Platinib is an oral, once-daily, potent and highly selective RET inhibitor. It has shown significant efficacy in patients with RET fusion-positive NSCLC in clinical trials. The ARROW study is an important clinical study to evaluate the therapeutic efficacy, tolerability and safety of platinib. The results of this study show that in patients with RET fusion-positive non-small cell lung cancer after platinum treatment, the median response time after taking platinib (DOR ) is up to 38.8 months, and the survival period (OS) is up to 44.3 months.

In terms of safety, platinib was generally well tolerated. Common side effects include fatigue, constipation, musculoskeletal pain, hypertension, etc., but most are mild to moderate, and patients can reduce these side effects through appropriate adjustments and management. Although serious side effects exist, their incidence is relatively low, which also ensures the safety of patients' medication to a certain extent.

It is worth mentioning that platinib not only performs well in previously treated patients, but also shows good efficacy in newly treated patients. In the Chinese subgroup of the ARROW study, treatment-naive Chinese RET fusion-positive non-small cell lung cancer patients who received platinib treatment achieved an objective response rate of 80.0% and a disease control rate of 86.7%. This data further confirms the excellent efficacy of platinib in patients with RET fusion-positive NSCLC.
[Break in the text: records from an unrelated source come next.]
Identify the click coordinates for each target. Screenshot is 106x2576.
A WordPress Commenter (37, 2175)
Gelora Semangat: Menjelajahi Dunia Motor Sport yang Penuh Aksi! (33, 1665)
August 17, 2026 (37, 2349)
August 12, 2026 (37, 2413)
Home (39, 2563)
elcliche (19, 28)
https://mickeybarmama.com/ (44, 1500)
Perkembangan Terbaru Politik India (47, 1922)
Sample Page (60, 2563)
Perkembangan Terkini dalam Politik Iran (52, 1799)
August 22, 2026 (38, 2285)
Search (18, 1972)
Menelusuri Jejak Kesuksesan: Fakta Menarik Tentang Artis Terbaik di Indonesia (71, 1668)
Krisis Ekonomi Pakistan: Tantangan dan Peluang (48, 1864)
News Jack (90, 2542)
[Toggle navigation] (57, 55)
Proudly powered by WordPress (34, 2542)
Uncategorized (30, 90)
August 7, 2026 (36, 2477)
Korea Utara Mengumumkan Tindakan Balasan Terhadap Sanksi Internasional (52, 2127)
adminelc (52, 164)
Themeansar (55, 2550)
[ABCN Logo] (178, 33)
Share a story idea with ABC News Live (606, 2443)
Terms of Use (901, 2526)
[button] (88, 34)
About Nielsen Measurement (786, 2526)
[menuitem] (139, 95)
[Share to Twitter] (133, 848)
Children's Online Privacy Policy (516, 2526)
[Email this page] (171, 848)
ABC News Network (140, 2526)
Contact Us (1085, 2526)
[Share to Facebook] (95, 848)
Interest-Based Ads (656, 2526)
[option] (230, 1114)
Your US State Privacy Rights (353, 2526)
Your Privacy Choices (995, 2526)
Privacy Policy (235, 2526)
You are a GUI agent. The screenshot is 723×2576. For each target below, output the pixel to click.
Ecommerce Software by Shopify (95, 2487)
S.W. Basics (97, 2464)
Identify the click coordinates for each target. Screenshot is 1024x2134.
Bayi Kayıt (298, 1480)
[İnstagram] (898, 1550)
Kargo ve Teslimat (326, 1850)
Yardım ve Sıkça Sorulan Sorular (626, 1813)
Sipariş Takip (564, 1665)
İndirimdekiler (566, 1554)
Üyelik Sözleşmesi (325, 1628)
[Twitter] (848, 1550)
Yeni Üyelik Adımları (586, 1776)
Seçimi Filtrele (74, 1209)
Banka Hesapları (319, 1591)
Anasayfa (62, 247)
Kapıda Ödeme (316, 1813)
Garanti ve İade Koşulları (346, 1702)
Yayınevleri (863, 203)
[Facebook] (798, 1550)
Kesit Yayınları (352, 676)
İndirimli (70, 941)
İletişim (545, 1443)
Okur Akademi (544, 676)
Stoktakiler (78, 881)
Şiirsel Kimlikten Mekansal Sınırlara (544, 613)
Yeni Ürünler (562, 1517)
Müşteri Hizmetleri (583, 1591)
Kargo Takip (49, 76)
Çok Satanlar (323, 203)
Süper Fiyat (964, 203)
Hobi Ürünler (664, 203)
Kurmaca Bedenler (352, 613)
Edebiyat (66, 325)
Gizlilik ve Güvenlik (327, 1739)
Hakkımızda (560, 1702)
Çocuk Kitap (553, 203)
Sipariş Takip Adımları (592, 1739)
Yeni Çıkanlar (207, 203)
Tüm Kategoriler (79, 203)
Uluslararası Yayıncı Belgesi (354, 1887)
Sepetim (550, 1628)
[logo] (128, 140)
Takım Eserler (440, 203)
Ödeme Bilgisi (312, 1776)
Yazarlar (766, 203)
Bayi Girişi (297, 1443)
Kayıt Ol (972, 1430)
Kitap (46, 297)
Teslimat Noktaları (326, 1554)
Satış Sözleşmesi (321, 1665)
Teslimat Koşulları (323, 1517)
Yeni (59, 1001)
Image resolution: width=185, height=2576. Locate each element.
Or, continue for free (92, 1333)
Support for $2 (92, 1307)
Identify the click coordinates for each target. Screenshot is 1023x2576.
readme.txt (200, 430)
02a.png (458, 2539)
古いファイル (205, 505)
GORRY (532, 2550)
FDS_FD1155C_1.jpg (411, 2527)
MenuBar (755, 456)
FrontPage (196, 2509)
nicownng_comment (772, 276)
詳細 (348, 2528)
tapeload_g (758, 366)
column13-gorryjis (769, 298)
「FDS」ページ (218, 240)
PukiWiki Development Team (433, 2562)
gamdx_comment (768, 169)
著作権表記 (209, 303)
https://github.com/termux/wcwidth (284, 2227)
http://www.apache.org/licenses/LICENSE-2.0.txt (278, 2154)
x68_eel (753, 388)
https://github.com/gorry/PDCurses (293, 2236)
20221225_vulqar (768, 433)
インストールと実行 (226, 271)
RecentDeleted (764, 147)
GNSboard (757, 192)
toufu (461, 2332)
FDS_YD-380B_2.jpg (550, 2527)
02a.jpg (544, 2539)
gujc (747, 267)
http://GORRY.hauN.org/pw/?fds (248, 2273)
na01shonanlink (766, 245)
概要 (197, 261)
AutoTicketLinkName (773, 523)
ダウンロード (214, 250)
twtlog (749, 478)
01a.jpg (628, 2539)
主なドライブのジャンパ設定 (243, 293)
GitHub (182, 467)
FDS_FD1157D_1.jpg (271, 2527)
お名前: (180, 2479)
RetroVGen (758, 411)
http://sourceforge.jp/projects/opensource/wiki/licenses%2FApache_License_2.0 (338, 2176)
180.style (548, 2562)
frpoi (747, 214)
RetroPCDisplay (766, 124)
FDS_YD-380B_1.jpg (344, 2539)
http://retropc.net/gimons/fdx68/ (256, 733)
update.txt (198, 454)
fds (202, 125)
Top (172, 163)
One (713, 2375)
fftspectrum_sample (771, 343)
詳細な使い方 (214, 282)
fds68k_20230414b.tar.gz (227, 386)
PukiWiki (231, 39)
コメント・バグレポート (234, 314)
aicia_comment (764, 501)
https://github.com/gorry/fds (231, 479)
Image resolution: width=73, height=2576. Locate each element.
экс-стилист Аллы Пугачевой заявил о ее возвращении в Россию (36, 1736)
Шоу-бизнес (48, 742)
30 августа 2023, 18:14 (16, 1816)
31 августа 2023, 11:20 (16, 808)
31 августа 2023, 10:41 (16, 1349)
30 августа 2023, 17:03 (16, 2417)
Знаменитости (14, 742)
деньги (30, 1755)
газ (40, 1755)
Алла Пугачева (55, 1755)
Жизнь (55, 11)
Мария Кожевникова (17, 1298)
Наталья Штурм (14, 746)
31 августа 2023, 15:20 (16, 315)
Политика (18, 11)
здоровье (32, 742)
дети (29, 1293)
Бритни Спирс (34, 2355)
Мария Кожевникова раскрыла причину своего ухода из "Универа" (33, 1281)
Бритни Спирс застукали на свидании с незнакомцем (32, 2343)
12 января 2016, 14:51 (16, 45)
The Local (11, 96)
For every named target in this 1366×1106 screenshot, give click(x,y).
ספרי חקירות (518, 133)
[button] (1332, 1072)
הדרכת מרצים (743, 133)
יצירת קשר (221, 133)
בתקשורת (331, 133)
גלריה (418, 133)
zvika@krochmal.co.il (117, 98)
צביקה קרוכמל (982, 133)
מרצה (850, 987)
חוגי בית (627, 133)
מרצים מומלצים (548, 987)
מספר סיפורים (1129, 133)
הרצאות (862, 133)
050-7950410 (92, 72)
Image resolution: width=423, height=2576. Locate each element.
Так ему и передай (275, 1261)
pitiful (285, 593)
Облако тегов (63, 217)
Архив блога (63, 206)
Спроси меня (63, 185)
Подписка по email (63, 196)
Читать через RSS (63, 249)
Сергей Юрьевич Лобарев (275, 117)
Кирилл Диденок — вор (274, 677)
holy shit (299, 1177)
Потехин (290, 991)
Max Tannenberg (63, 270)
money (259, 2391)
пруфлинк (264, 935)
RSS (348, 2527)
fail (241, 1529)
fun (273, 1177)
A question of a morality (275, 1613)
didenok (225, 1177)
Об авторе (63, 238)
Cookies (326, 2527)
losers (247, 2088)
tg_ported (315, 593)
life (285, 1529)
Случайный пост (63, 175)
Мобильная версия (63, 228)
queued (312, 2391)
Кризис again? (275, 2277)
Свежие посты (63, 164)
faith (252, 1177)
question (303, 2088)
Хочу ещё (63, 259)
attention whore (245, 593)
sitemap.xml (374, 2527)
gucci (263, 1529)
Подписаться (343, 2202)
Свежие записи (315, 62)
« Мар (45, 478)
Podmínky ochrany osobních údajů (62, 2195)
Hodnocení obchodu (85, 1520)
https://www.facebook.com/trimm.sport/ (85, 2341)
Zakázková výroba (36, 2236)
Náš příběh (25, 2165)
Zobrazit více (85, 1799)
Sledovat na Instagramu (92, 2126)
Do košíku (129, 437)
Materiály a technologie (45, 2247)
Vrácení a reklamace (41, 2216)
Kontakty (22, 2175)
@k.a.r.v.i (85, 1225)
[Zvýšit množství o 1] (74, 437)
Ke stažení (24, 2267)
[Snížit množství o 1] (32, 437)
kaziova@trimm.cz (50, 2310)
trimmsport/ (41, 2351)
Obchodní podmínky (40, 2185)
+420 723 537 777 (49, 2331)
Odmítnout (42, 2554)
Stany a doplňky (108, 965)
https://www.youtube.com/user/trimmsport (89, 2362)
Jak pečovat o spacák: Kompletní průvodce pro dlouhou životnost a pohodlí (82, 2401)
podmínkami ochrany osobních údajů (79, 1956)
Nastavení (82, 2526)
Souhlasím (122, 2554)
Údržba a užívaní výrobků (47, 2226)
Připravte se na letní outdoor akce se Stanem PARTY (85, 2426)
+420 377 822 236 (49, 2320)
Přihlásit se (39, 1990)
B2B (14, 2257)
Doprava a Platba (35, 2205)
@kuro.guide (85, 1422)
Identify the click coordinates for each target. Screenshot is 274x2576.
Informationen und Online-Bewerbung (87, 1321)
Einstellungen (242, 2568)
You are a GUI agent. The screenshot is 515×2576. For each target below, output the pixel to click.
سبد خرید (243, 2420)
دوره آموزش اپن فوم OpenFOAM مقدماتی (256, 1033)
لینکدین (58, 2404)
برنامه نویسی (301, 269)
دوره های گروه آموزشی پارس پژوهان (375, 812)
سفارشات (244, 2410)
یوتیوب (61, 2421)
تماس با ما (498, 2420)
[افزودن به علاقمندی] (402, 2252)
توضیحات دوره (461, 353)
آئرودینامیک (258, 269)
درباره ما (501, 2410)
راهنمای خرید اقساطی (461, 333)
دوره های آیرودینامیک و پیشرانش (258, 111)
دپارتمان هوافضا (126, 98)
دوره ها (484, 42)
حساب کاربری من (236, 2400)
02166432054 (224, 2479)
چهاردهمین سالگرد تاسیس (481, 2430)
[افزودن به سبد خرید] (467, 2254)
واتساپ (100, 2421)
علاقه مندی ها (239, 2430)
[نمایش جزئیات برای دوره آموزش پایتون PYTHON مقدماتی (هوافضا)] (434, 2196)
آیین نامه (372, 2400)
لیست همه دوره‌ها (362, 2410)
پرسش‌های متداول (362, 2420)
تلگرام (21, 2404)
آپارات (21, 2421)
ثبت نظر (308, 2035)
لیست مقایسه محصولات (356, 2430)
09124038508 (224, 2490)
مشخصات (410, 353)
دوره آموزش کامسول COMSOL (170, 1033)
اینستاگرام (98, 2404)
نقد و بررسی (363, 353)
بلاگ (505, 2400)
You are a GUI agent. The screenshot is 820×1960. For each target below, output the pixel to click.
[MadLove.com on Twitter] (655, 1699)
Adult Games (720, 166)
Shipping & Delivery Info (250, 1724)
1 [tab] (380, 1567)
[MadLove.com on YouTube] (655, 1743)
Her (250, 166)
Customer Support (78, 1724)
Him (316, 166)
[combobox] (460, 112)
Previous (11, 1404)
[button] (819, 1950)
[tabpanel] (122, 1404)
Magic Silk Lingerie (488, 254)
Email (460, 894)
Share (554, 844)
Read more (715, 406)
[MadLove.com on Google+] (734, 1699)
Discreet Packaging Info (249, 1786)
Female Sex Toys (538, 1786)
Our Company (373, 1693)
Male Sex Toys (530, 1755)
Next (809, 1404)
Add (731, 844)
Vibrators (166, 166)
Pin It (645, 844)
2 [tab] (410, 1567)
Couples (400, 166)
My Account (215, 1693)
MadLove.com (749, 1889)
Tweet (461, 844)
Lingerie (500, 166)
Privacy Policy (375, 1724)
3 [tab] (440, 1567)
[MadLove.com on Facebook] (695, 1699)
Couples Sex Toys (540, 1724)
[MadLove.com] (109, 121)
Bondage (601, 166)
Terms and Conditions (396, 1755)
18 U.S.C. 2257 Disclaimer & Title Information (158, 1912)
Platinib’s role in the treatment of lung cancer has gradually been recognized. Since its approval for marketing, platinib has been quickly included in many internationally renowned lung cancer diagnosis and treatment guidelines, such as the CSCO Non-Small Cell Lung Cancer Guidelines and the NCCN Non-Small Cell Lung Cancer Clinical Practice Guidelines. The recommendations of these guidelines not only provide clinicians with a strong basis for treatment, but also bring more treatment options to patients.

However, although platinib has shown significant efficacy in RETfusion-positive NSCLC patients, there is no definite time limit for how long patients can live after taking platinib. This mainly depends on many factors such as the patient's constitution, the absorption effect of the drug, and the progression of the disease. Therefore, it is recommended that patients undergo standardized treatment under the guidance of a doctor and undergo regular examinations and evaluations so that the treatment plan can be adjusted in a timely manner.

In addition, for patients with RET fusion-negative lung cancer or other types of lung cancer, the efficacy of platinib may not be significant. Therefore, when selecting treatment options, doctors should make individualized treatment decisions based on the patient's specific conditions.

In general, platinib, as a new type of RET inhibitor, has demonstrated significant clinical efficacy and good safety in patients with RET fusion-positive non-small cell lung cancer. Its emergence not only brings new treatment options to these patients, but also provides a new direction for precision treatment of lung cancer.